Archive for the ‘driveway’ category

Dark, Leaf Stains on Patio

April 29th, 2010


I have some dark leaf stains on my patio from last year that just won’t go away. Should I just let it be, or do you recommend something to remove them? Perhaps bleach?


Eventually, the dark leaf stains will go away. Weather and ultraviolet sunlight will get to the stains, but it takes some time. Bleach can be effective with detergent.

If you want quicker action, try scrubbing with a strong solution of MEX. You will find MEX at the hardware store. It is a strong detergent specifically designed for concrete and masonry surfaces. Mix a strong solution in very hot water, then scrub with a stiff brush. Allow it to soak, then scrub repeating several times.

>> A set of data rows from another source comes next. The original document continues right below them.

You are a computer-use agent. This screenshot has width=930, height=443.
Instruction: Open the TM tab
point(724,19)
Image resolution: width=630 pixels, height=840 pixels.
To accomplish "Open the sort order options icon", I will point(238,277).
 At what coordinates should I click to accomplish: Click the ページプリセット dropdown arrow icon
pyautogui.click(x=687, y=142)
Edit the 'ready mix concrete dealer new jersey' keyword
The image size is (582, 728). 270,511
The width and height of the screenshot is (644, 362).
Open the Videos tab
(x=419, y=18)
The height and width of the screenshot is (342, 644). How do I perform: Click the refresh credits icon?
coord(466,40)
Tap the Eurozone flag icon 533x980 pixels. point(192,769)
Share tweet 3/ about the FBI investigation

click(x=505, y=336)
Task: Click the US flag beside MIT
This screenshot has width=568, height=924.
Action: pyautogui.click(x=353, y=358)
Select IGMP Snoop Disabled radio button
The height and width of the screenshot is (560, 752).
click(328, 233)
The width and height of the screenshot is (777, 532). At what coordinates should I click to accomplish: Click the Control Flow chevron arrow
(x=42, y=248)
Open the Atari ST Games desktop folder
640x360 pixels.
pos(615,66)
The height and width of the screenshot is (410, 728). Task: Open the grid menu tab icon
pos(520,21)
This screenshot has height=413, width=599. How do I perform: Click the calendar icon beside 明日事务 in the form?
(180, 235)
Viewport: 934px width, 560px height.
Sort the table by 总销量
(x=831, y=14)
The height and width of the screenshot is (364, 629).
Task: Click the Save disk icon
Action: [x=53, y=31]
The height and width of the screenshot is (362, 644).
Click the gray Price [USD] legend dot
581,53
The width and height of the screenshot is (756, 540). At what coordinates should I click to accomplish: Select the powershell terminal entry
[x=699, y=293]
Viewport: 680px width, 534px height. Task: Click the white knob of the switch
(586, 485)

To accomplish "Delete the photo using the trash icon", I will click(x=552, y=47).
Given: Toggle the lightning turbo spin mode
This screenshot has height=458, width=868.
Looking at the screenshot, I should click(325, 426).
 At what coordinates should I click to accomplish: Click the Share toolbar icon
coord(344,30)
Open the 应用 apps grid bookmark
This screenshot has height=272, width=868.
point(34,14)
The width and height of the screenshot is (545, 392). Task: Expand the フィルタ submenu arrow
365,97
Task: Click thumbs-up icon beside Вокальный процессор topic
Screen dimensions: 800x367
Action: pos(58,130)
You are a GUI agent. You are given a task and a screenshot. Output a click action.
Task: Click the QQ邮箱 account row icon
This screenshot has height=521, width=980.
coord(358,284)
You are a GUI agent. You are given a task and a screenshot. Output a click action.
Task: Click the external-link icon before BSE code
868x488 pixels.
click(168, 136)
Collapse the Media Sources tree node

You could also use a cleaner that contains oxalic acid like Zud, wood bleach or a deck cleaner. This will remove the stains, but may also lighten the concrete surface color. You may need to clean the whole patio once you start with an oxalic acid cleaner.

Best Way to Redo a Driveway?

April 14th, 2010

Can you tell us the best way to redo a driveway? We have an asphalt driveway that is in poor shape. There are major cracks, and the surface is lifting and dropping. Water is collecting on the surface and around the drive.


Any driveway replacement needs an evaluation of how water flows. You want water to flow around the drive in order to reduce wet, soft soil under the drive. Good drainage also limits frost heaving with our beautiful Wisconsin weather.

Next, decide if you want asphalt again or concrete. Asphalt is typically less expensive, and with southern exposure the snow and ice will melt faster. Concrete will be physically stronger and more durable, but also more expensive.

With either choice, you need to make sure the surface under the drive is prepared properly. You need several inches of compacted granular fill. With a replacement, this requires removing quite a bit of waste material. When comparing contractors, consider the materials they are using, the thickness, application methods, sealers, reinforcement, connection to the garage, removal of waste, and base preparation.

Finally, I suggest you look for a contractor who is a member of an organization like the Milwaukee Chapter of the National Association of the Remodeling Industry (NARI). Membership means that the contractor has taken the time be involved in the industry and they have met membership requirements. Most organizations like this also help resolve issues if they ever arise. Milwaukee NARI will provide a list of over 900 members in over 200 categories of work.

Cleaning a Broom Finish Driveway

November 17th, 2009


How do you clean the rough areas of a Broom finish driveway? I have tried bleach, however it did not work.


Two options: Use a pressure washer and just blast the dirt away, or scrub it with a stiff deck brush and JOMAX. You will find JOMAX at larger paint stores – you mix it with water and laundry bleach for a very effective, exterior cleaner.  It will also remove mildew and mold.

Cleaning a Cement Driveway

October 22nd, 2009


I have a cement drive that is in good shape except for its appearance. There are many stains, oil spots, rust stains and even mildew or green growths. How can I clean this drive to make it look like new?


The quick and easy way to clean a drive is with a high-pressure water washer. Rent the best one you can find and get the wide, broom type tip.

Give the drive a thorough blast with the high-pressure washer and this will remove all the dirt and most of the stains. For the remaining rust stains, treat the areas with oxalic acid and water or a rust removal chemical for decks. Soak the area with the acid or cleaner and then rinse. Laundry bleach will lighten and kill the mildew and algae. Blast with the high-pressure water for a final cleaning.

For oil stains that remain after the initial blasting, scrub the areas with MEX or a TSP substitute. Rinse well. Use skin and eye protection and follow label instructions for all the chemicals. You can also try driveway cleaner chemicals.